Nazi Impact on a German Village

Authors: Walter Rinderle and Bernard Norling

University of Kentucky Press,1992

Nazi Impact on a German Village presents the viewpoint of "ordinary people" before, during and after the Nazi rise to power. It is a viewpoint often overlooked by historians. The book is about more than one village. It offers an accurate perspective on the whole of Germany in the 20th century, on Hitler's success and failure in attracting support, and on denazification after World War II.

The book was written as a story rather than as professorial arguments. It is filled with everyday life and human nature – and a product of superb scholarship.

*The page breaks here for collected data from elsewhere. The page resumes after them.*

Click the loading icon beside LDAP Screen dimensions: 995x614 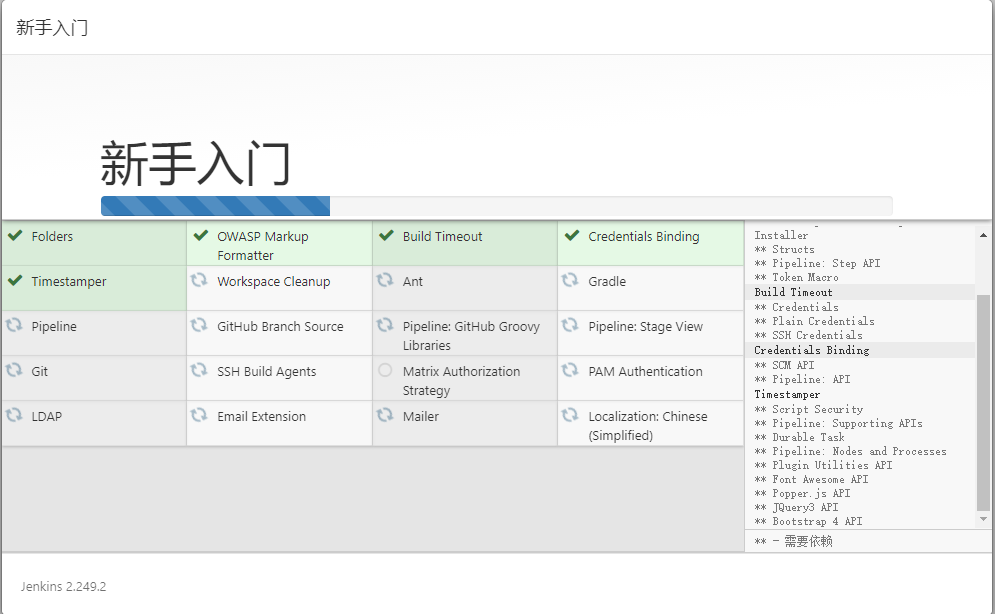[x=15, y=416]
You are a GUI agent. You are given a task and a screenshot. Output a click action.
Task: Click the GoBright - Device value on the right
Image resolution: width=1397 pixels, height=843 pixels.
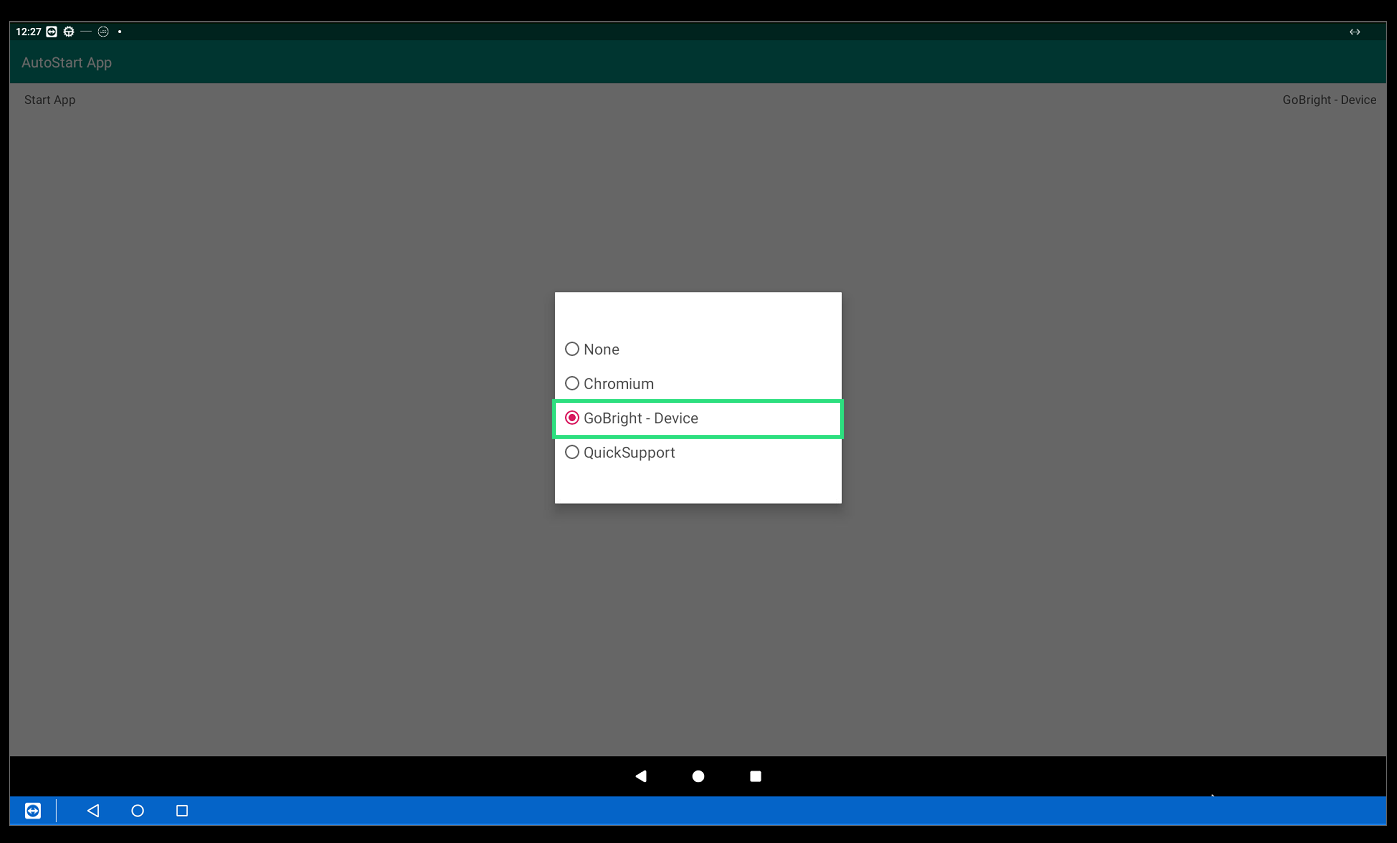1329,100
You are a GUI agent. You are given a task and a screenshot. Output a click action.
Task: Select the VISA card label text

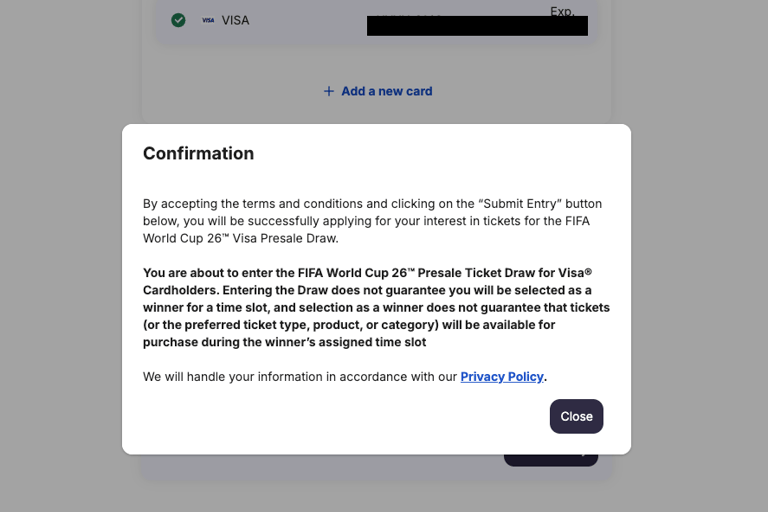pos(235,20)
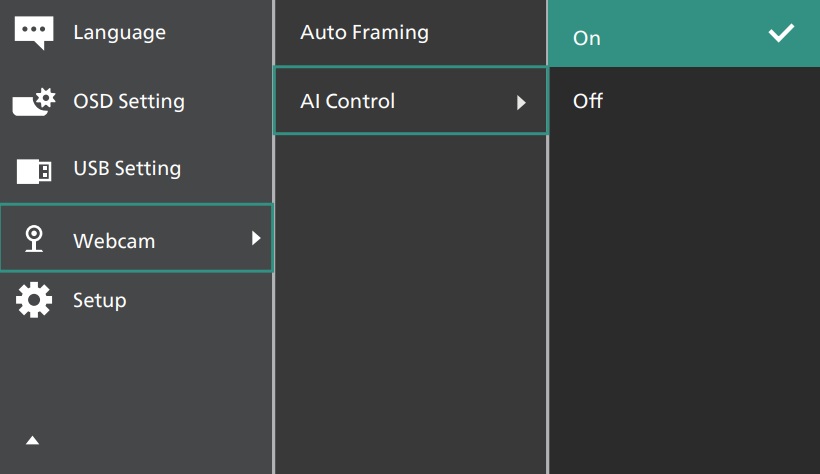Expand the AI Control submenu arrow

tap(521, 102)
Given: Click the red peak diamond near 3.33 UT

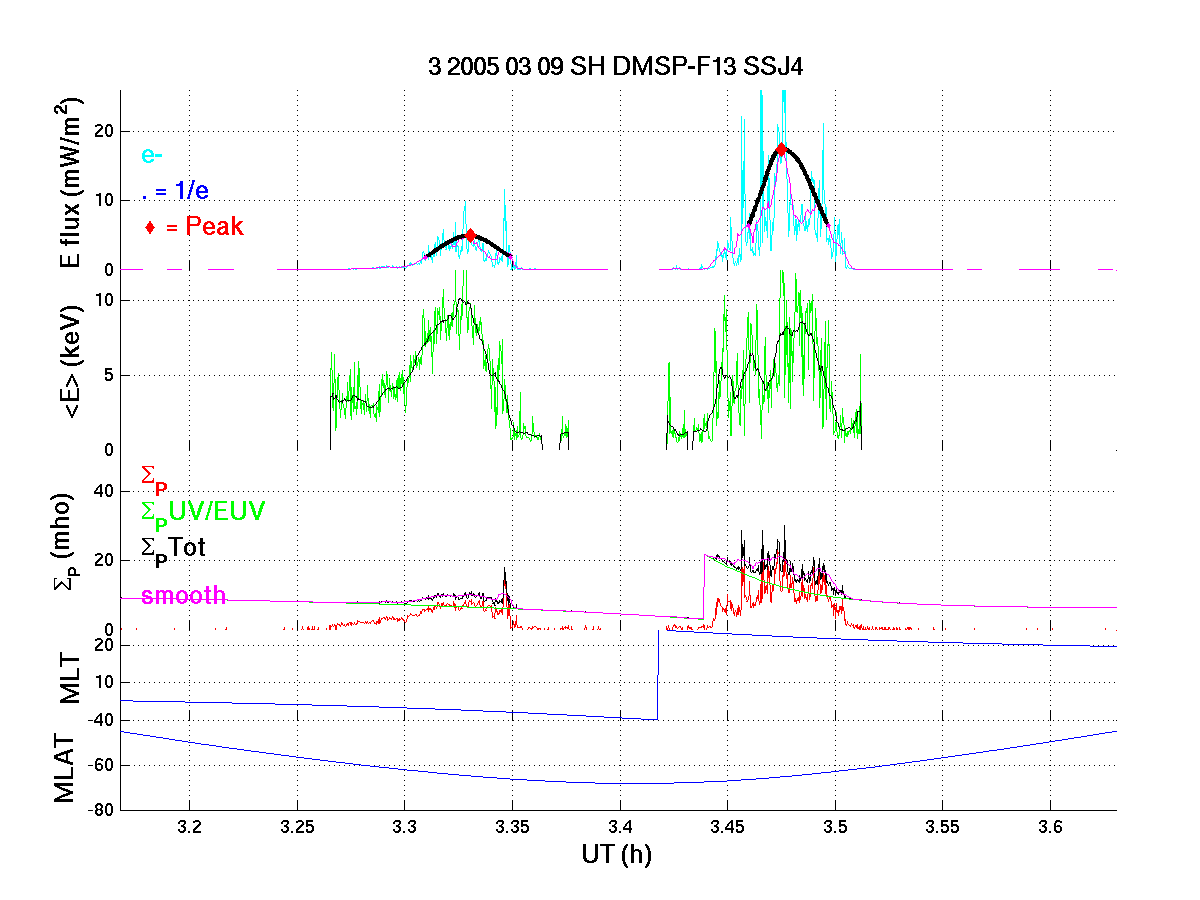Looking at the screenshot, I should 470,235.
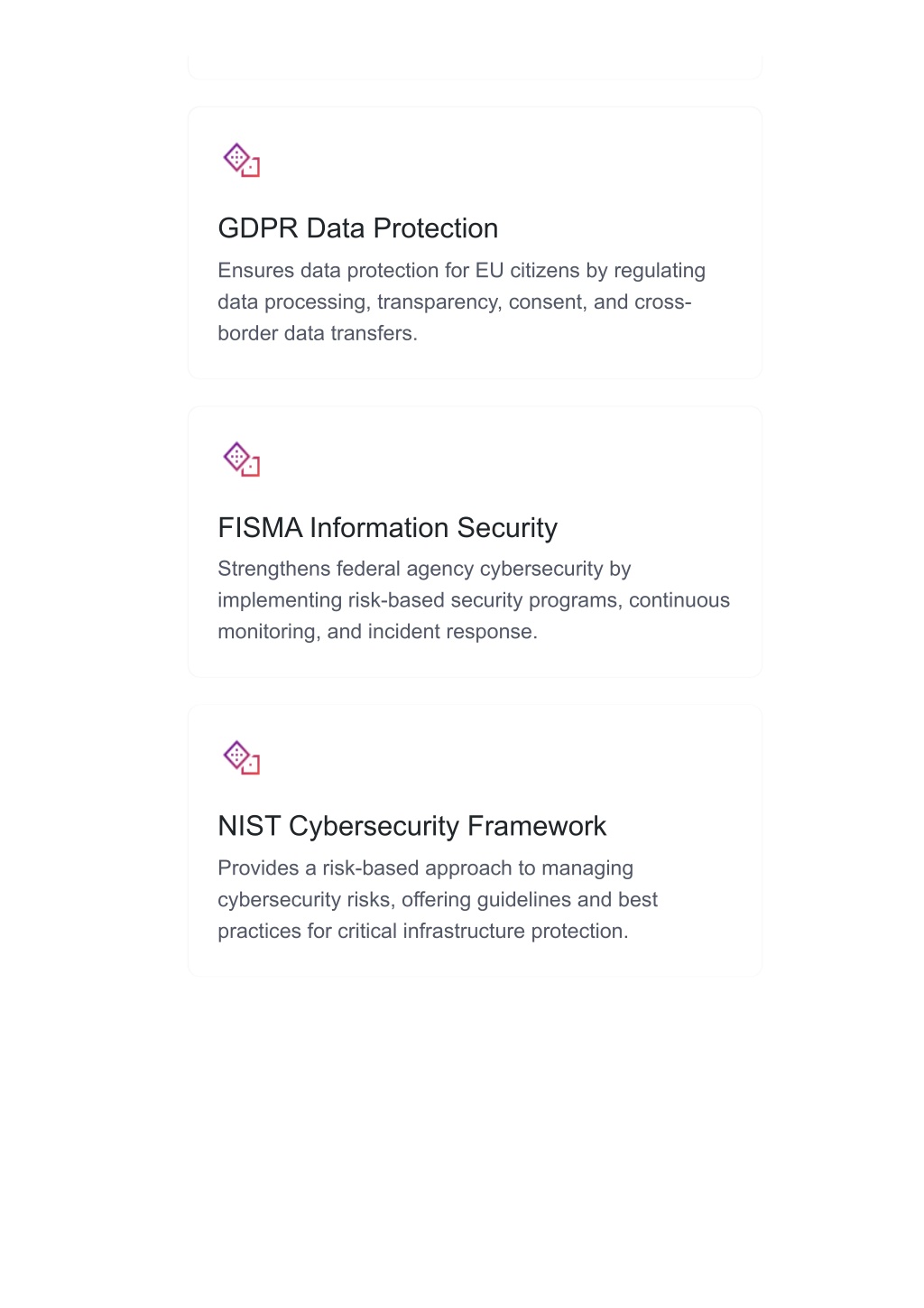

For five years, while doing graduate work before attending the University of Notre Dame, Walter Rinderle lived around the village of Obershopfheim, the village that, with Germany in general, is the subject of this book. He is now an adjunct professor of humanities and social science at Vincennes University in Indiana. His companion author is Bernard Norling, professor emeritus of European history at the University of Notre Dame.

This book has not received the attention that it deserves. If someone wants to read any book on history, this is the book I would recommend. Read more about the book at Books As of today, December 8, 2001, all readers commenting on the book at have given it the highest rating – five stars.

Here are a typical comments added to the book's focus on Obershopfheim:

Much of the Nazi organizational superiority came from the high proportion of war veterans in their ranks. These men had grown accustomed to organization during the Great War, had become disciplined, and had learned the irrelevancy of rank or title at the front when issues of life and death were at stake.

...the Nazis developed real expertise in the manipulation of violence. Too little of it, they realized, wold be ineffective. Too much would scare off many of their supporters and would bring down upon them the wrath of the national government.